Other studies have linked exposure to acetaminophen during gestation to low intelligence quotients, communication deficits, attention deficit hyperactivity disorder (ADHD) and autism2. Most have relied on women’s recollections of their acetaminophen use while pregnant, which may be inaccurate.
The new study matched women’s reports with an objective measure: urine concentrations.
“What is so interesting is that the [two measures] are not inconsistent,” Swan says.
The researchers analyzed data from 754 pregnant women who enrolled in the Swedish Environmental Longitudinal, Mother and child, Asthma and allergy study when they were 8 to 13 weeks pregnant. Nearly 60 percent of the participants reported taking acetaminophen between conception and enrollment in the study. The researchers also tested urine samples from 111 of the women.
When the children were 30 months old, their parents answered survey questions about the number of words their child spoke. Overall, the responses suggest that about 13 percent of boys and 4 percent of girls had language delay, similar to the rates in the general population.
The rate of language delay increased with exposure: Among the 133 women who took more than six acetaminophen tablets overall, 8.5 percent of their daughters showed language delay, compared with 1.3 percent of girls born to the 308 women who did not take acetaminophen.

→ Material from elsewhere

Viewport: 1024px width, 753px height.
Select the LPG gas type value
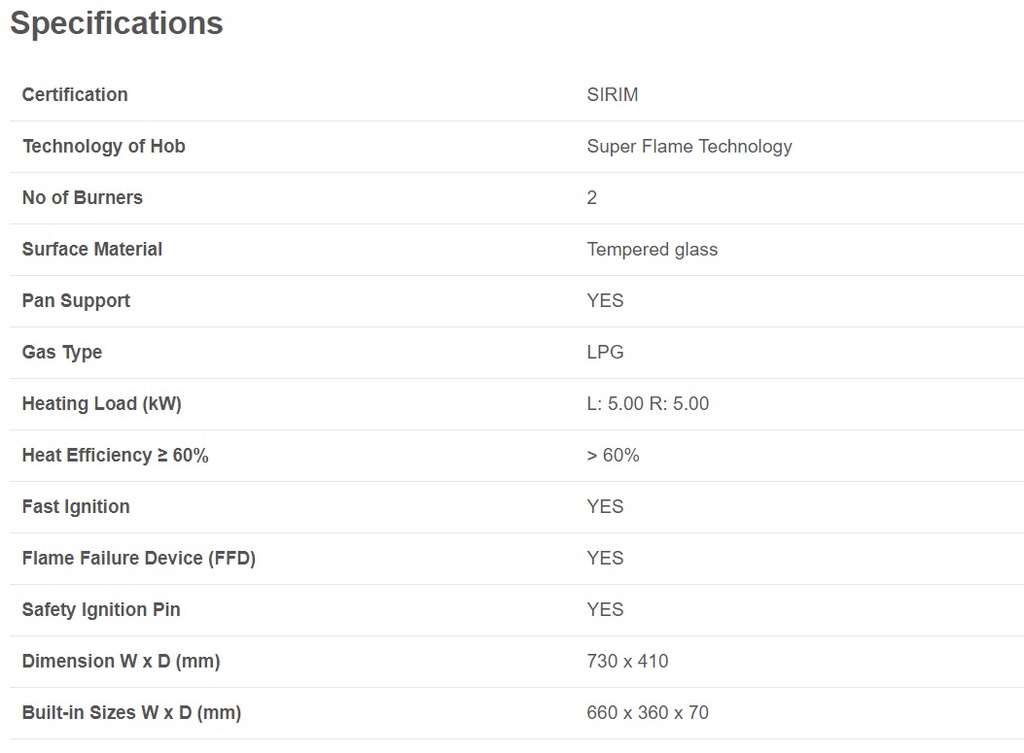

The study found a statistically similar increase from analyzing urine concentrations. Girls born to women whose urinary acetaminophen level was in the top quartile were 10 times as likely to have language delay as daughters of women in the lowest quartile. The sixfold increase from the mothers’ reports may be more reliable because it is based on a larger number of women, Swan says.
In boys, exposure to acetaminophen had no statistically significant effect on language. The work appeared 10 January in European Psychiatry.
One possible explanation for this effect is that language development is sensitive to the balance of testosterone and estrogen hormones. And acetaminophen is thought to lower circulating testosterone levels and increase estrogen, Swan says.
“We would expect sex differences from a hormonally active exposure,” she says.
Many factors are likely to influence any effects acetaminophen has on an embryo. In addition to the amount of medication, when during pregnancy it is taken matters.
Genetics might also play a role. People vary in their ability to break down and excrete acetaminophen, says Mady Hornig, associate professor epidemiology at the Columbia University, who was not involved in the study. “What that might do is lead to buildup of certain potentially toxic compounds. This needs to be explored.”
The study does not include genetic analysis. Experts say it is too soon to draw specific conclusions about the risk of acetaminophen during pregnancy. The bottom line, Hornig says, is not to take any medication without weighing the benefits against the potential risks.